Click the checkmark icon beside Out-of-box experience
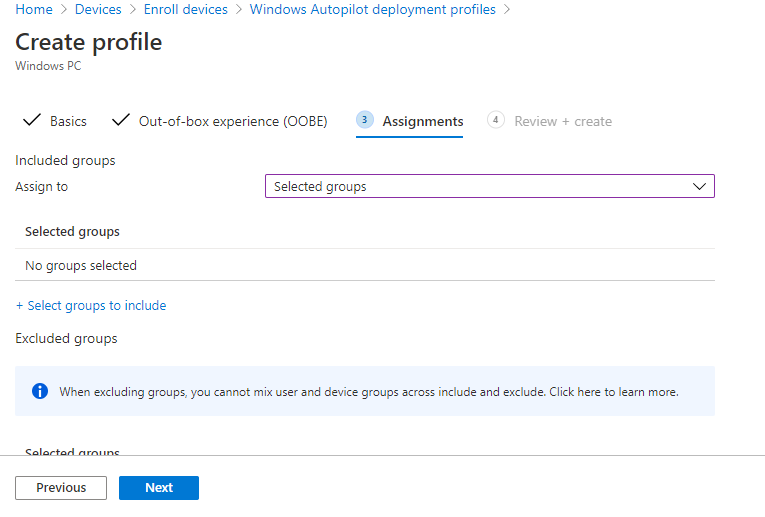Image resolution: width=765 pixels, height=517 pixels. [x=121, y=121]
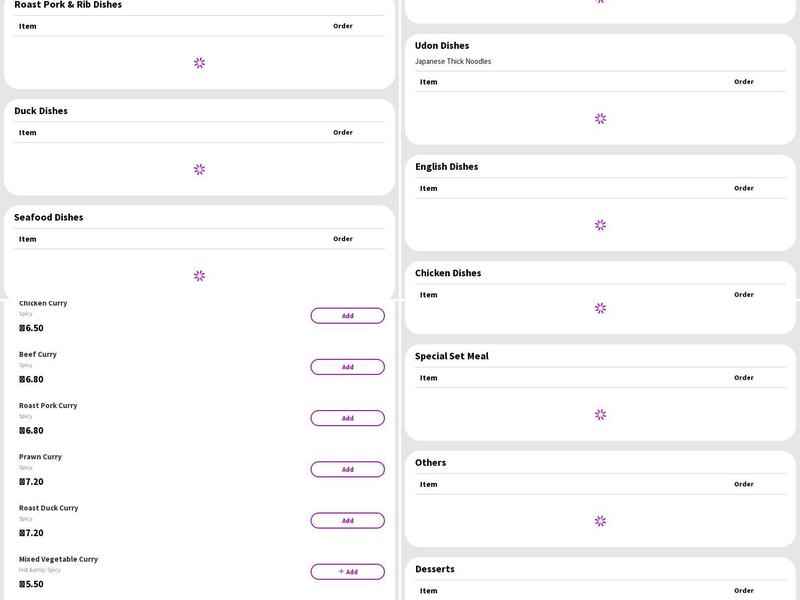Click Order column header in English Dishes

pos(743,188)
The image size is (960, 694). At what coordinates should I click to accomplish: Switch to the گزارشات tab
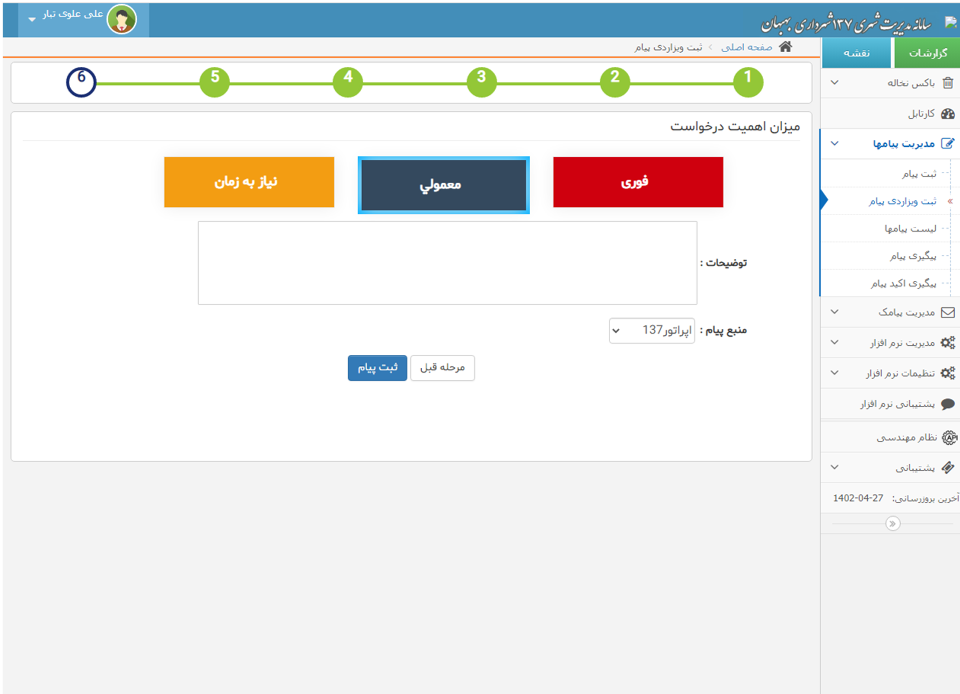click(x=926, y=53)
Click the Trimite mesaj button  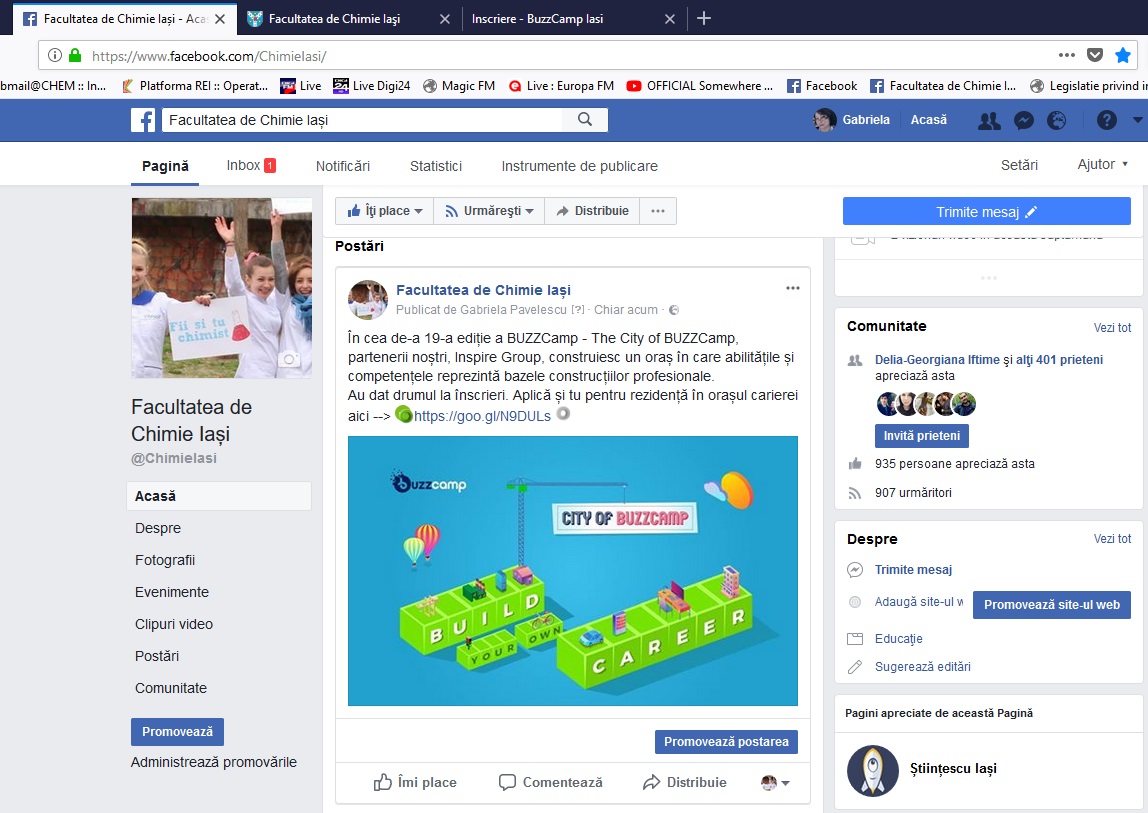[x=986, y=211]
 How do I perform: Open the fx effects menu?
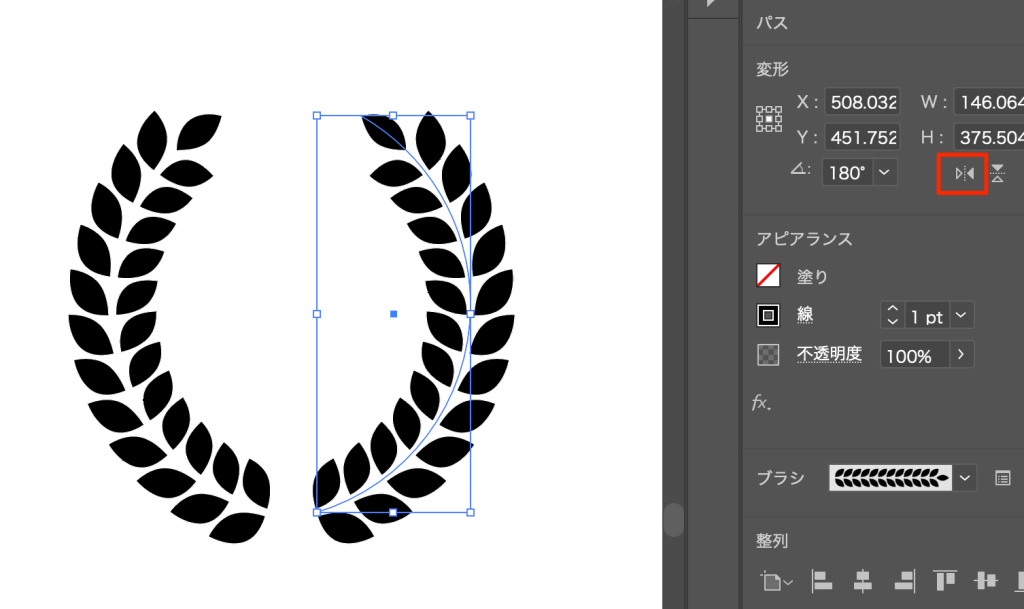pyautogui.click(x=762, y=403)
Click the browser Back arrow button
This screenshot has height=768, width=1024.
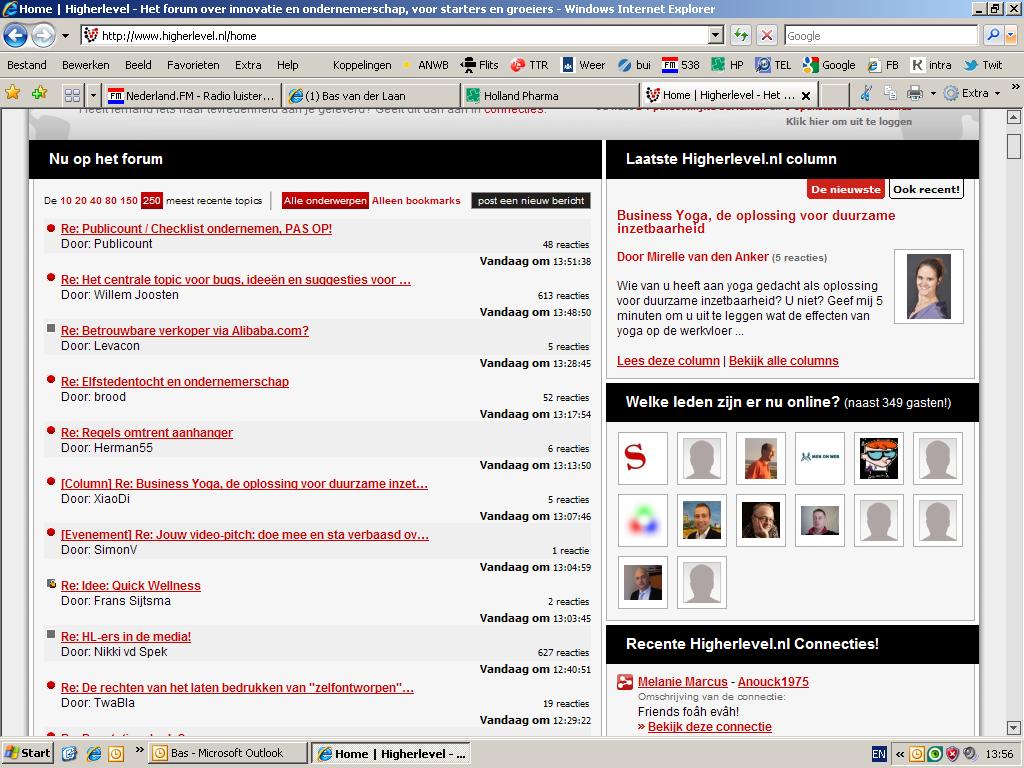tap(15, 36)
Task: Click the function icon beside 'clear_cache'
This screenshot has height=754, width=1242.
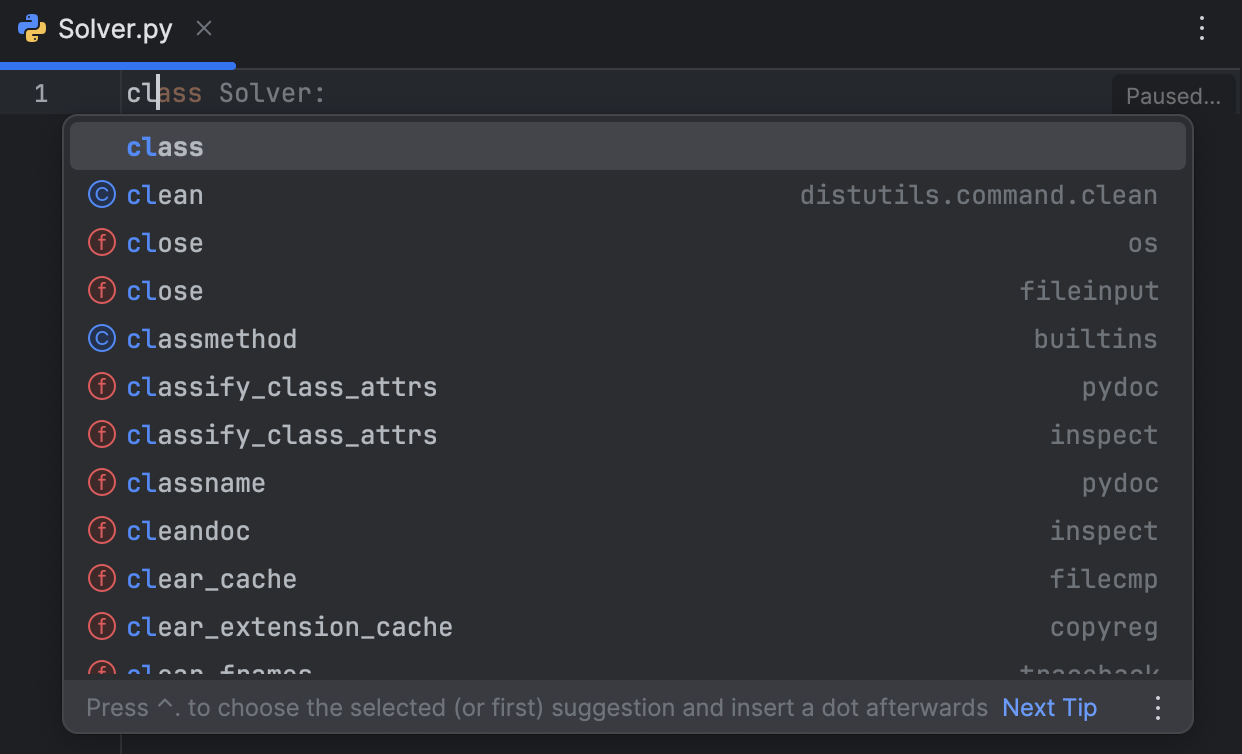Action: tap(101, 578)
★ ★ ★ ★
Aim of the exercise
Set down the records above verbatim, beginning with the line that contains "How do I perform: Open the fx effects menu?" and continuing through the end of the records, with both ends included. Leave the pictures out.

Correct answer
 How do I perform: Open the fx effects menu?
pyautogui.click(x=762, y=403)
Click the browser Back arrow button
This screenshot has height=768, width=1024.
tap(15, 36)
Task: Click the function icon beside 'clear_cache'
This screenshot has height=754, width=1242.
Action: tap(101, 578)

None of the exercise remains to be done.